Mehr Migration senkt Kriminalität
von Manuel Kellner

Wer macht uns das Leben schwär? Der Ausländerbär, der Ausländerbär! Das vermitteln zumindest die vielgelesene Sensationspresse und die einschlägigen Blasen der (a)sozialen Medien. Dort wimmelt es von Vergewaltigern, skrupellosen Clanchefs, düsteren Parallelgesellschaften aus den Reihen der Flüchtlinge und sonstwie vom Ausland in unsere sozialen Sicherungssysteme eingewanderten Parasiten. Merkel hat 2015 die Schleusen für diese Flut geöffnet, und seitdem ist in Deutschland die Kriminalität bis zur Oberkante der Unterlippe gestiegen.
Das alles ist soweit gruselig schön und gut, bloß stimmt es nicht und vielmehr ist das Gegenteil wahr. Soviel weist Eva Tenzer in ihrem Beitrag «Gefühlte Wahrheit» in Bild der Wissenschaft (Nr.4, 2019) anhand der Auswertung der Statistiken nach: «Von 2015 bis 2017, als rund 1,4 Millionen Flüchtlinge ins Land kamen, sank gesamtdeutsch die Kriminalitätsrate von rund 7800 auf 7000, also um 10 Prozent … In westdeutschen Gebieten mit vielen Migranten ist die Verbrechensrate niedriger als in Ostdeutschland mit seinen vergleichsweise wenigen Migranten. 2017 lag die Rate im Westen bei rund 6700, im Osten bei rund 8200. In Ostdeutschland hatten im Jahr 2017 nur 6 Prozent der Bevölkerung einen Migrationshintergrund – im Westen waren es laut Statistischem Bundesamt 26 Prozent.»
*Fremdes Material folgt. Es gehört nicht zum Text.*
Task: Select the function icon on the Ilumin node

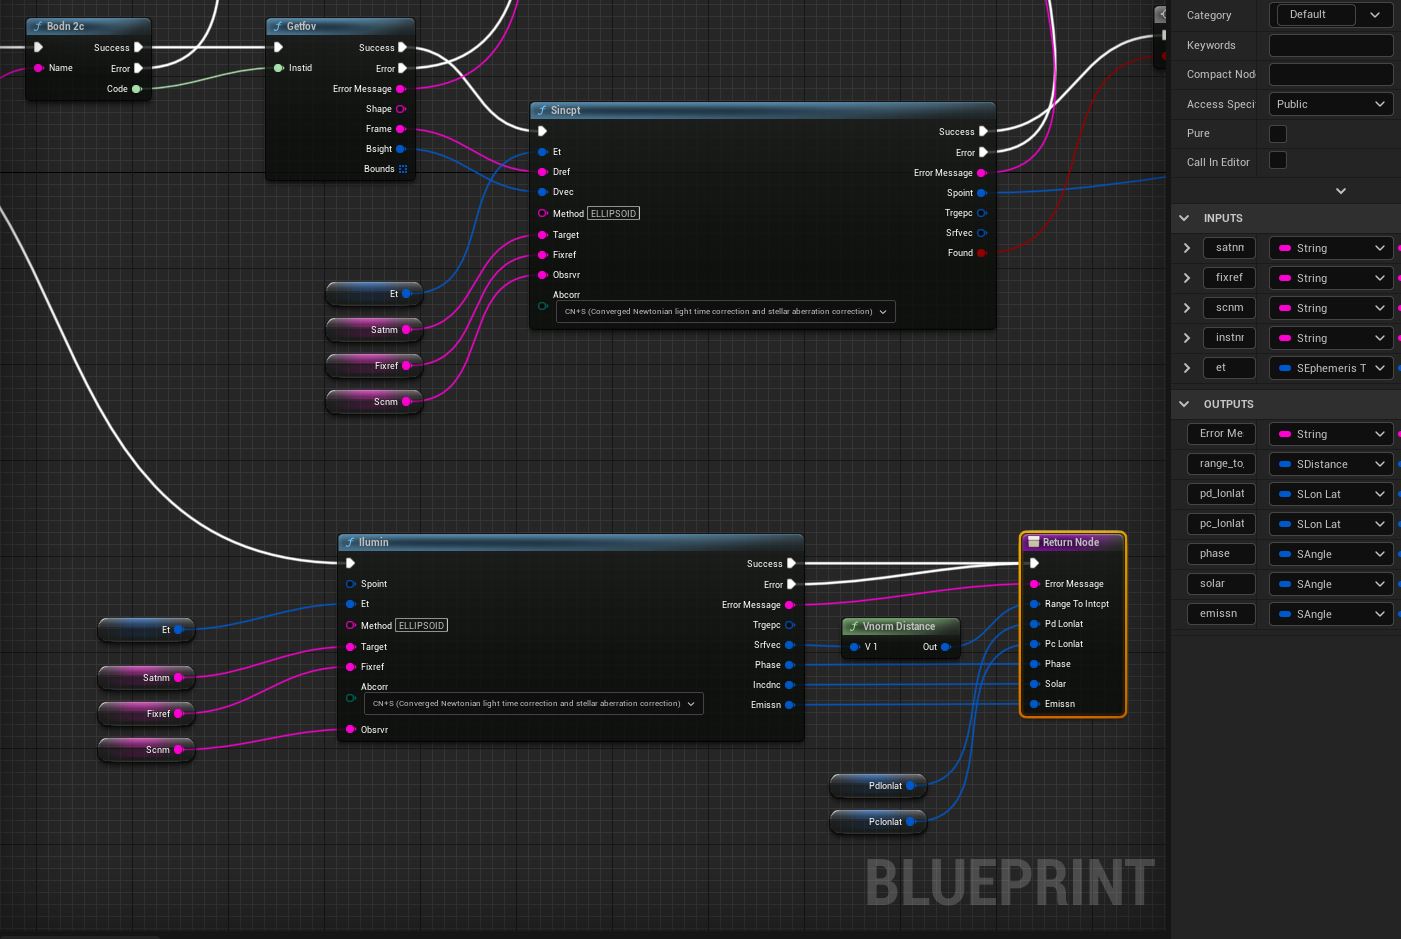Action: (352, 542)
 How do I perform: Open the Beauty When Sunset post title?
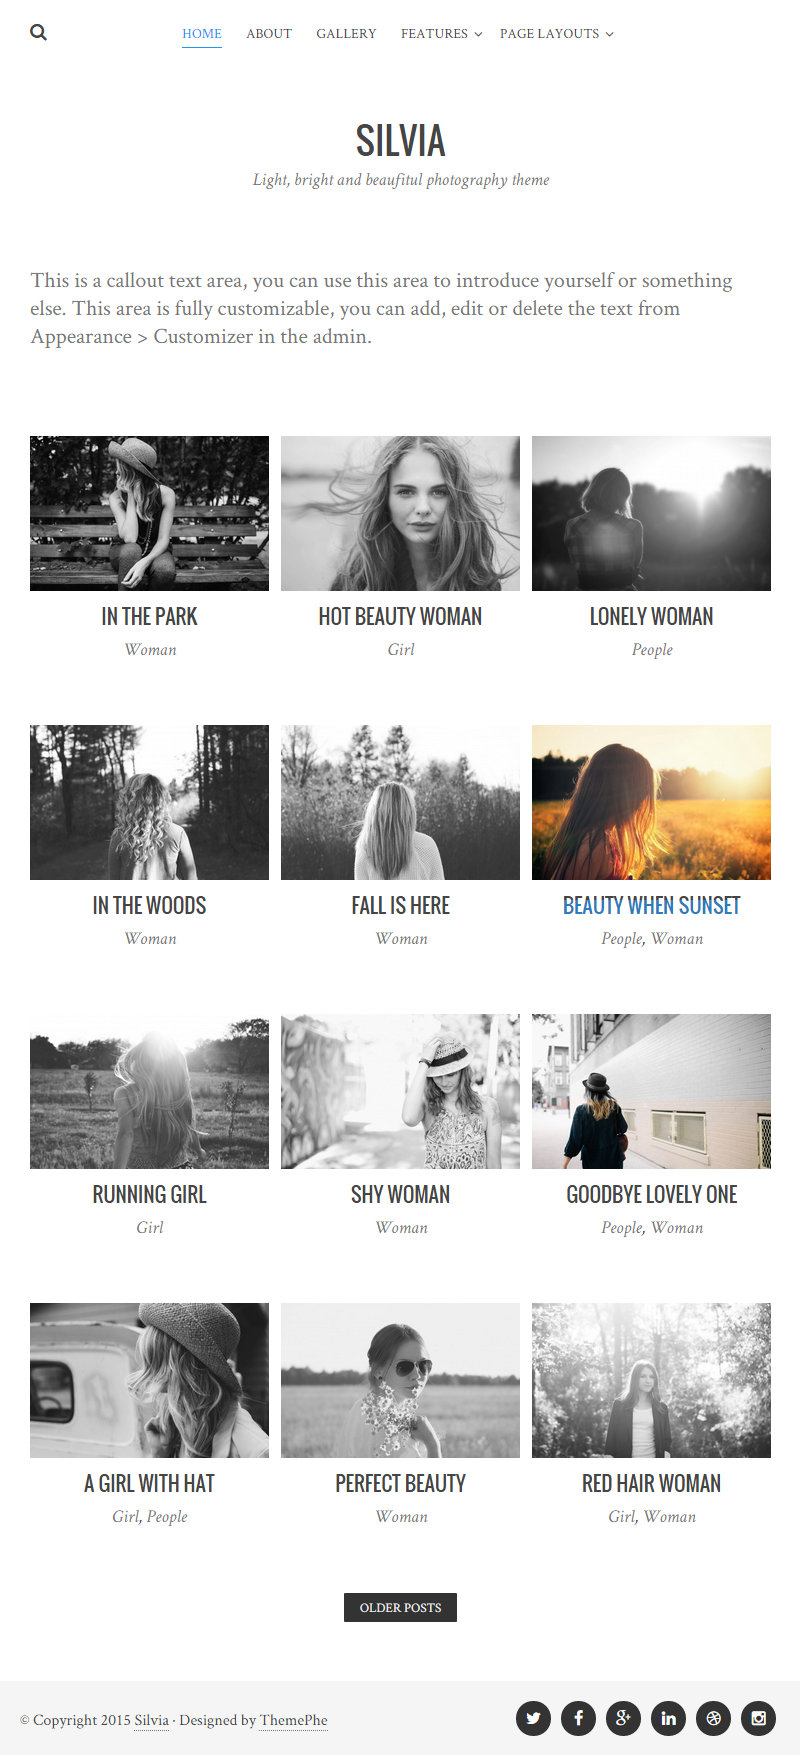[651, 906]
Natürlich lassen sich aus Korrelationsstudien keine Ursachen ableiten, sonst wäre der Anstieg der Storchenpopulation der Grund für die erhöhte Geburtenrate in Hamburg. Darum fügt die Autorin mit ironischem Augenzwinkern hinzu: «Migranten senken anscheinend die Kriminalität. Insgesamt ist in den vergangenen Jahren in Deutschland die Verbrechenshäufigkeit nach einem Höhepunkt Anfang der 1990er Jahre bis fast auf das Niveau Mitte der 1960er Jahre gesunken. Das Leben hierzulande wird – allen Erregungswellen in den (sozialen) Medien zum Trotz – sicherer.»